À organiser avant d’aller chercher le chiot

  • Cabinet ou clinique vétérinaire et premier rendez-vous
  • Numéros du service vétérinaire de garde et du centre antipoison
  • Assurance et fonds d’urgence immédiatement disponible
  • Transfert de la puce électronique et formalités légales d’enregistrement
  • Règles du foyer et planning de prise en charge
  • Transport sécurisé pour aller chercher le chiot
  • Cours pour chiots ou éducateur dont l’approche est adaptée et fondée sur la récompense
  • Alimentation actuelle de l’éleveur pour plusieurs jours
  • Contrat, dossier de santé et historique des traitements

À acheter avant d’aller chercher le chiot

  • Cage à la bonne taille, avec une séparation sûre si nécessaire
  • Parc à chiot et barrières adaptées
  • Couchages lavables et serviettes
  • Tapis de couloir ou tapis antidérapants
  • Deux gamelles, un récipient pour les aliments et une balance de cuisine
  • Collier léger et médaille d’identification
  • Harnais simple et laisse plate
  • Caisse de transport arrimée ou dispositif de retenue adapté au véhicule
  • Deux jouets à tirer, un ou deux jouets d’occupation alimentaire, un jouet à porter et un objet à mâcher sûr
  • Pochette à friandises et petites récompenses
  • Nettoyant enzymatique, chiffons et sacs à déjections
  • Brosse, brosse à dents et dentifrice pour chien
  • Trousse de premiers secours de base et documents utiles

À mesurer ou à choisir après son arrivée

  • Harnais de remplacement au fil de la croissance
  • Longe, après avoir appris à la manier
  • Type d’objet à mâcher choisi d’après la façon dont le chiot mâche réellement
  • Jouets d’occupation alimentaire supplémentaires selon leur utilisation et leur sécurité
  • Coupe-griffes ou lime après démonstration de la technique
  • Panier pour chien adulte une fois ses habitudes de mastication et de propreté connues
  • Matériel spécialisé pour le travail, uniquement dans le cadre du programme de l’éducateur

La meilleure installation est volontairement banale : un endroit sûr pour dormir, une liberté encadrée, une alimentation familière, des récompenses simples et des soins prévisibles.
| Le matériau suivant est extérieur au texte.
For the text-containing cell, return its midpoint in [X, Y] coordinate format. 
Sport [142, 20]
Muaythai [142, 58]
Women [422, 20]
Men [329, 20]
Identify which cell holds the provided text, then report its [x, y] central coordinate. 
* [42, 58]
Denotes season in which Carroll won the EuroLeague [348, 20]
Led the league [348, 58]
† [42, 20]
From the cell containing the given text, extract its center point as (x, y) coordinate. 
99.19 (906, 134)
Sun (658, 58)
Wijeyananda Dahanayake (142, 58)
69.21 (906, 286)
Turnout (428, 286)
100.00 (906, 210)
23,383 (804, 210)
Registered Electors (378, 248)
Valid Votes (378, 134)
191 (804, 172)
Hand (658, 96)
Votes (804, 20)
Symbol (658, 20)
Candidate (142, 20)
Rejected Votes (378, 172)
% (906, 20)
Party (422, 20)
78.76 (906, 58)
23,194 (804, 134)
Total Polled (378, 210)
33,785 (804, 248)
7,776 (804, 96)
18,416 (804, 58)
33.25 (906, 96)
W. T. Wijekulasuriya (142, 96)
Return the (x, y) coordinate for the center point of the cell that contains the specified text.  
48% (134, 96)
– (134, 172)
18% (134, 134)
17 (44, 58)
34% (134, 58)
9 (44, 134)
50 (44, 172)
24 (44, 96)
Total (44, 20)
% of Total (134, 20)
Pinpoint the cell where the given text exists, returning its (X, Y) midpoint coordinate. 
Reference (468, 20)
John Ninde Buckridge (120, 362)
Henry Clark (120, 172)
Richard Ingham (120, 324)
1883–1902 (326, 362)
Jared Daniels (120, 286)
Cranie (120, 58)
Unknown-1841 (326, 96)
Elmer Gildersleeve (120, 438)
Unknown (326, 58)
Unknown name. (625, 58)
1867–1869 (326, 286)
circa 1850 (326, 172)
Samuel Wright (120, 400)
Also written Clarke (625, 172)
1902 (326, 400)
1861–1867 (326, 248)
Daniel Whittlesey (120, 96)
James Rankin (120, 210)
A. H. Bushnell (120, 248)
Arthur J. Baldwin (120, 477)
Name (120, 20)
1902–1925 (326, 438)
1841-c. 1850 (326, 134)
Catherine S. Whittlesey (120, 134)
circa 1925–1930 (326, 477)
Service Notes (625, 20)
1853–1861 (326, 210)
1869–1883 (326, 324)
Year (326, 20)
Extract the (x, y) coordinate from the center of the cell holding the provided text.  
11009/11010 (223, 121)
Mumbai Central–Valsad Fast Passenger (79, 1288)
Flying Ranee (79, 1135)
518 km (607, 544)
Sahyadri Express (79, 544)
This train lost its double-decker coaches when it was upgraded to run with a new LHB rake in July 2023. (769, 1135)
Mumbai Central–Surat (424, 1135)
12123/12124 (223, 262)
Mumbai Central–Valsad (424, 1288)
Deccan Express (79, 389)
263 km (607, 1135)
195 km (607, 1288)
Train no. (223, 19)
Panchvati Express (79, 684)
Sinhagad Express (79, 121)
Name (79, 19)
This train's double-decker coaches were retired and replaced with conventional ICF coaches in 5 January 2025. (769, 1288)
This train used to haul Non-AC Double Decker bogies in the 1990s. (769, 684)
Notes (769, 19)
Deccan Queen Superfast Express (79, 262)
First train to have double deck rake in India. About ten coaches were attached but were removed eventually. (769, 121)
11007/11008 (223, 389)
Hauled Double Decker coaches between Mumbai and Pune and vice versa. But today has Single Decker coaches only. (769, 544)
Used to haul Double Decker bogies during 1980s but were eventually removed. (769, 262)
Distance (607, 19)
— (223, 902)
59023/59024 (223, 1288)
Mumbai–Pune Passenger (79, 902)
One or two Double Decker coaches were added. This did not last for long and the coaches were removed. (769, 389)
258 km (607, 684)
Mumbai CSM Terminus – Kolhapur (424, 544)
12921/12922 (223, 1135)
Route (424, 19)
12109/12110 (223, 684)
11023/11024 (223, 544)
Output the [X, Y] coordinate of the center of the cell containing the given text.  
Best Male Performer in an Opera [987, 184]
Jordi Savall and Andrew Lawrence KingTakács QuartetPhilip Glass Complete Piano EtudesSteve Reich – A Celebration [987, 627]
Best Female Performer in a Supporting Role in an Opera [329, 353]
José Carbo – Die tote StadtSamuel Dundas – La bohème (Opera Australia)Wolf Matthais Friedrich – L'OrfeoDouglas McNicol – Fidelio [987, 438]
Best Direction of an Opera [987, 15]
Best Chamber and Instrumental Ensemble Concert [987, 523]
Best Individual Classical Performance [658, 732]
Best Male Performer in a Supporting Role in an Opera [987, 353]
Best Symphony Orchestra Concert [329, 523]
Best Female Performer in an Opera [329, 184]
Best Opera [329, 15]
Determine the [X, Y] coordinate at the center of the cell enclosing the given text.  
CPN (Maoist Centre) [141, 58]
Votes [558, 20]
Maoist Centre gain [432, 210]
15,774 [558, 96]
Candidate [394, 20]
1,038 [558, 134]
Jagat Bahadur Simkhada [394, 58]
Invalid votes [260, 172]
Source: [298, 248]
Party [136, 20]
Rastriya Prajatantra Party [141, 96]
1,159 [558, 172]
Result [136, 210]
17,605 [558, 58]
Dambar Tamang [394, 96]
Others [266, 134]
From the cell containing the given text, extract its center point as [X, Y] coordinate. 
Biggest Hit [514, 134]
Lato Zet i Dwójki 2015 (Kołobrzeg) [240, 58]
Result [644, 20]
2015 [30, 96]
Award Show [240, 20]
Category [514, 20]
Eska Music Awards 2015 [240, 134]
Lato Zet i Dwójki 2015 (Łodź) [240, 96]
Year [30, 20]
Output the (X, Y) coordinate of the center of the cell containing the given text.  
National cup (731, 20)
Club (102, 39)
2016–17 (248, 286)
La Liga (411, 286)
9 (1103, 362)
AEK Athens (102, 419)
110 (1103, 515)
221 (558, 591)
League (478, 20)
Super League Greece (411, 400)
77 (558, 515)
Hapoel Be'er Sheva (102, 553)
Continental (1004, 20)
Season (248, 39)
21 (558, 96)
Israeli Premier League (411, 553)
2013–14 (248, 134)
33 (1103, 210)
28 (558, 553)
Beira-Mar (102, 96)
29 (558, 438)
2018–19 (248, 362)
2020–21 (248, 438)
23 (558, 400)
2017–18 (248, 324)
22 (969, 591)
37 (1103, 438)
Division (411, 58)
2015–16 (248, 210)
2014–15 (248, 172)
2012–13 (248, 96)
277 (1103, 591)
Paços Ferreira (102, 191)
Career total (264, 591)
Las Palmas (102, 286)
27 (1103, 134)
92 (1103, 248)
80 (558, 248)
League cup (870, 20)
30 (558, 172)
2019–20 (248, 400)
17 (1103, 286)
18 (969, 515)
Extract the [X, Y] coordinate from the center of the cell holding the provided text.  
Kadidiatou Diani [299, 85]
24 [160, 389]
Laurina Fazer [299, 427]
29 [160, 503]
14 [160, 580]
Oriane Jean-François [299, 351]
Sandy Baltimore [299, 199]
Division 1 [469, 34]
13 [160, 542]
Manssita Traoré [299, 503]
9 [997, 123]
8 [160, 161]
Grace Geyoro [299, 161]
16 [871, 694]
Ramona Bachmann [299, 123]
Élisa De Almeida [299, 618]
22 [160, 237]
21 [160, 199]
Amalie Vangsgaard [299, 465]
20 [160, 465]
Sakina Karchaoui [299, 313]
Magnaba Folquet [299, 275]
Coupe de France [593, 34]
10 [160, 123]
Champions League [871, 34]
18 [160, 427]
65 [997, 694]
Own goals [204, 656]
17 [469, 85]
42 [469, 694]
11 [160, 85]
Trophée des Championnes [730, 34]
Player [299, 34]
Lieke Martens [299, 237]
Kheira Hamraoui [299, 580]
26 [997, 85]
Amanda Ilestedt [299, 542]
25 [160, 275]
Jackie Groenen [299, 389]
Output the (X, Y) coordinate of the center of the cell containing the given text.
Elle donne au chiot malinois l’espace nécessaire pour apprendre sans faire du chaos une habitude. Elle offre aussi à son entourage une structure suffisante pour apprécier la vie avec lui.

Pour aller plus loin

L’adéquation des produits, l’alimentation, la vaccination, le confinement, l’exercice et les premiers secours dépendent du chiot et nécessitent une évaluation vétérinaire ou comportementale. Demandez au vétérinaire du chiot et à un éducateur qualifié travaillant avec des méthodes fondées sur la récompense quels sont les risques propres à votre région.